Questa iniziativa vede in prima linea la Polizia Provinciale, il Comune di Belluno, e le riserve alpine di caccia. In più a fornire il loro prezioso supporto e aiuto saranno la figlia e moglie di Bepi Tormen, che hanno assicurato il loro appoggio per proseguire sulla strada tracciata la scorsa estate. 

 

"Voglio seguire i progetti di papà e portare avanti il suo nome e le sue proposte in modo che riesca a vivere ancora attraverso i suoi progetti", ha detto commossa Silvia Tormen. "Mi impegnerò in prima persona per quest'iniziativa così da aumentare l'attenzione per i piccoli animali e per valorizzare la nostra bellissima città e Provincia".

Nel 2020, infatti, il progetto “Belluno città delle rondini” ha messo in campo diverse iniziative.
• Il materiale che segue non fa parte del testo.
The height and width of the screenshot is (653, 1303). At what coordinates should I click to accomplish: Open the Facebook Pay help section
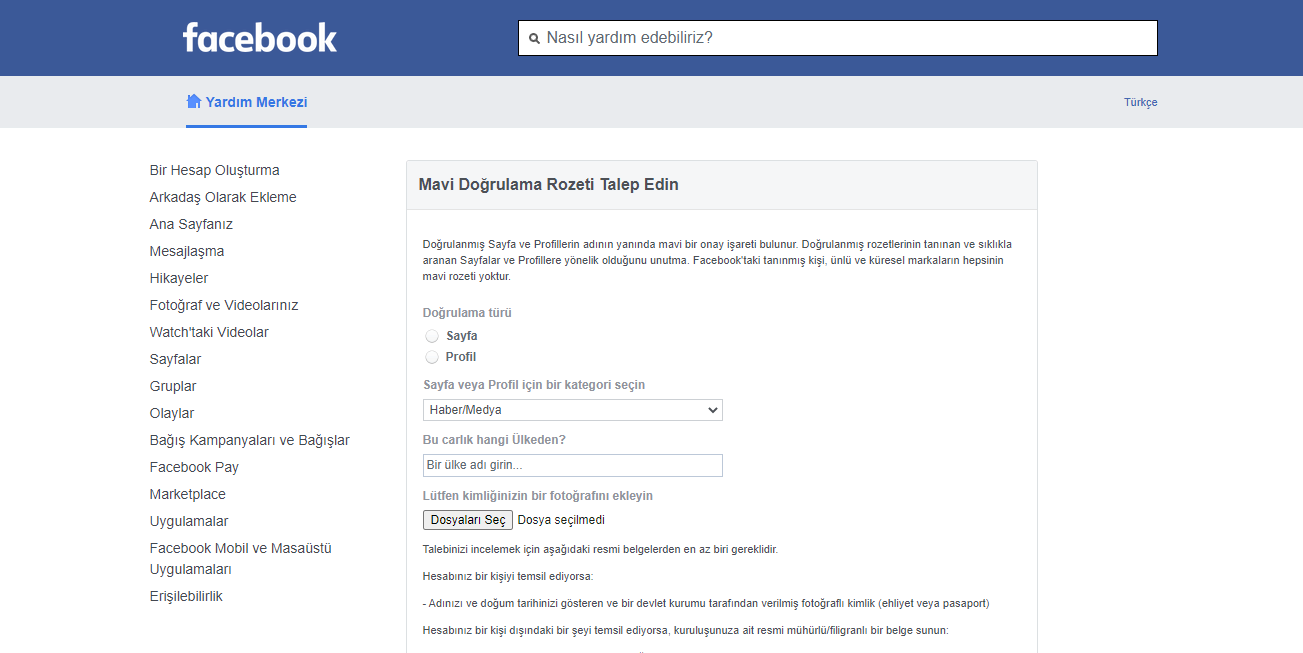point(194,466)
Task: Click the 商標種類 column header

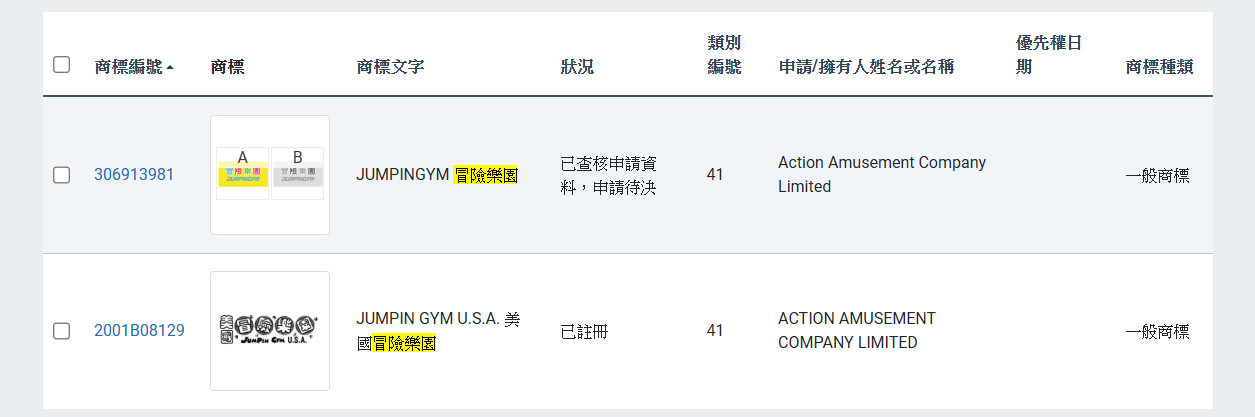Action: point(1159,67)
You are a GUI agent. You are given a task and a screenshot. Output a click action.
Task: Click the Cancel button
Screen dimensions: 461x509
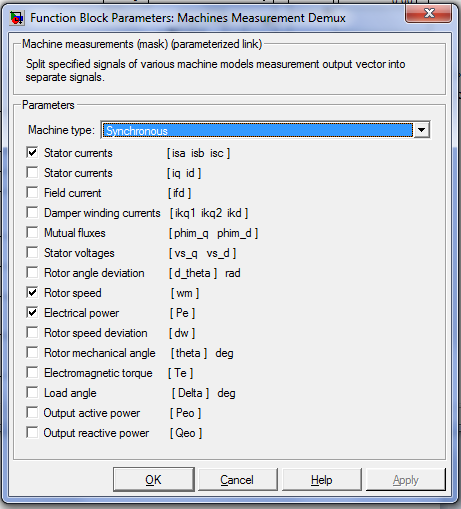click(237, 480)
Dopo il censimento dei nidi da parte del naturalista Tormen, sono stati creati dei tappetini con il duplice scopo di segnalare la presenza di rondini sotto i portici del centro e facilitare la pulizia del guano. Inoltre, è stato posizionato un ombrello rovesciato proprio per raccogliere la sporcizia in caduta dai nidi.

"Un sistema per andare incontro alle esigenze dei commercianti, ma anche per evitare che altri sistemi utilizzati - come le tavolette antiguano - diventassero facili trampolini per i predatori, specialmente corvi e cornacchie", sottolinea il consigliere De Bon. "Grazie ai censimenti e alle attenzioni di Bepi Tormen abbiamo potuto verificare proprio che le tavolette avevano questa controindicazione".

 

La famiglia Tormen si occuperà del censimento dei nidi, a partire dall’arrivo delle rondini, che quest'anno non dovrebbe tardare.

Provincia e Comune avranno poi il sostegno di Ascom, che segue con attenzione sia il lato pratico dell’igiene sotto i portici e davanti ai negozi (con la possibilità di evitare la sporcizia da guano) sia la possibilità di valorizzazione.

 

"I piccoli passi, anche le rondini, possono essere un piccolo passo per far conoscere le bellezze della nostra città", ha commentato infine Paolo Doglioni.